What is expected
Extract every line of the material below, reproducing each one word for word and keeping the original order.

(Pointing records for text and elements)

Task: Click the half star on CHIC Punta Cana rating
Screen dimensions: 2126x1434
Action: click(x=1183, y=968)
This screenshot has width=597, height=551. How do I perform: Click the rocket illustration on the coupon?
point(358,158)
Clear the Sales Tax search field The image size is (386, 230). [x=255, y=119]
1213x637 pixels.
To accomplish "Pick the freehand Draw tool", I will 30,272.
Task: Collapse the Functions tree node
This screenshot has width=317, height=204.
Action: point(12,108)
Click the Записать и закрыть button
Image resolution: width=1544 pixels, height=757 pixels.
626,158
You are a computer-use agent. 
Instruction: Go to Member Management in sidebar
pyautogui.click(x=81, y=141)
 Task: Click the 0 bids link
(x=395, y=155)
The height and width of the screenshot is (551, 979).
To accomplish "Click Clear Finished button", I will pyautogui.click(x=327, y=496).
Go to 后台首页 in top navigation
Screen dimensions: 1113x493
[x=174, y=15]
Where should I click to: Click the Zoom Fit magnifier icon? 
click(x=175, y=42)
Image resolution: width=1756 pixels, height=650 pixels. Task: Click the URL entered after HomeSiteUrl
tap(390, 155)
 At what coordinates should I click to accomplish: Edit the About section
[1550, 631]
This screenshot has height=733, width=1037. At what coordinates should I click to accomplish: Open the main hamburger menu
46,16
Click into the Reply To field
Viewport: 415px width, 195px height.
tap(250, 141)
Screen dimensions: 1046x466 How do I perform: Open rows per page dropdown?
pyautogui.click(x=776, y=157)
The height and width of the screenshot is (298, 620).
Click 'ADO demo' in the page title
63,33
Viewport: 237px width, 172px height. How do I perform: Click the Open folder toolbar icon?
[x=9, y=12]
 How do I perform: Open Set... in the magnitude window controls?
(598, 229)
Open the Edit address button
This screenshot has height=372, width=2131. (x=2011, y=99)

Exercise output
Task: Click the half star on CHIC Punta Cana rating
Screen dimensions: 2126x1434
Action: click(x=1183, y=968)
This screenshot has width=597, height=551. How do I perform: Click the rocket illustration on the coupon?
point(358,158)
Clear the Sales Tax search field The image size is (386, 230). [x=255, y=119]
1213x637 pixels.
To accomplish "Pick the freehand Draw tool", I will 30,272.
Task: Collapse the Functions tree node
This screenshot has width=317, height=204.
Action: point(12,108)
Click the Записать и закрыть button
Image resolution: width=1544 pixels, height=757 pixels.
626,158
You are a computer-use agent. 
Instruction: Go to Member Management in sidebar
pyautogui.click(x=81, y=141)
 Task: Click the 0 bids link
(x=395, y=155)
The height and width of the screenshot is (551, 979).
To accomplish "Click Clear Finished button", I will pyautogui.click(x=327, y=496).
Go to 后台首页 in top navigation
Screen dimensions: 1113x493
[x=174, y=15]
Where should I click to: Click the Zoom Fit magnifier icon? 
click(x=175, y=42)
Image resolution: width=1756 pixels, height=650 pixels. Task: Click the URL entered after HomeSiteUrl
tap(390, 155)
 At what coordinates should I click to accomplish: Edit the About section
[1550, 631]
This screenshot has height=733, width=1037. At what coordinates should I click to accomplish: Open the main hamburger menu
46,16
Click into the Reply To field
Viewport: 415px width, 195px height.
tap(250, 141)
Screen dimensions: 1046x466 How do I perform: Open rows per page dropdown?
pyautogui.click(x=776, y=157)
The height and width of the screenshot is (298, 620).
Click 'ADO demo' in the page title
63,33
Viewport: 237px width, 172px height. How do I perform: Click the Open folder toolbar icon?
[x=9, y=12]
 How do I perform: Open Set... in the magnitude window controls?
(598, 229)
Open the Edit address button
This screenshot has height=372, width=2131. (x=2011, y=99)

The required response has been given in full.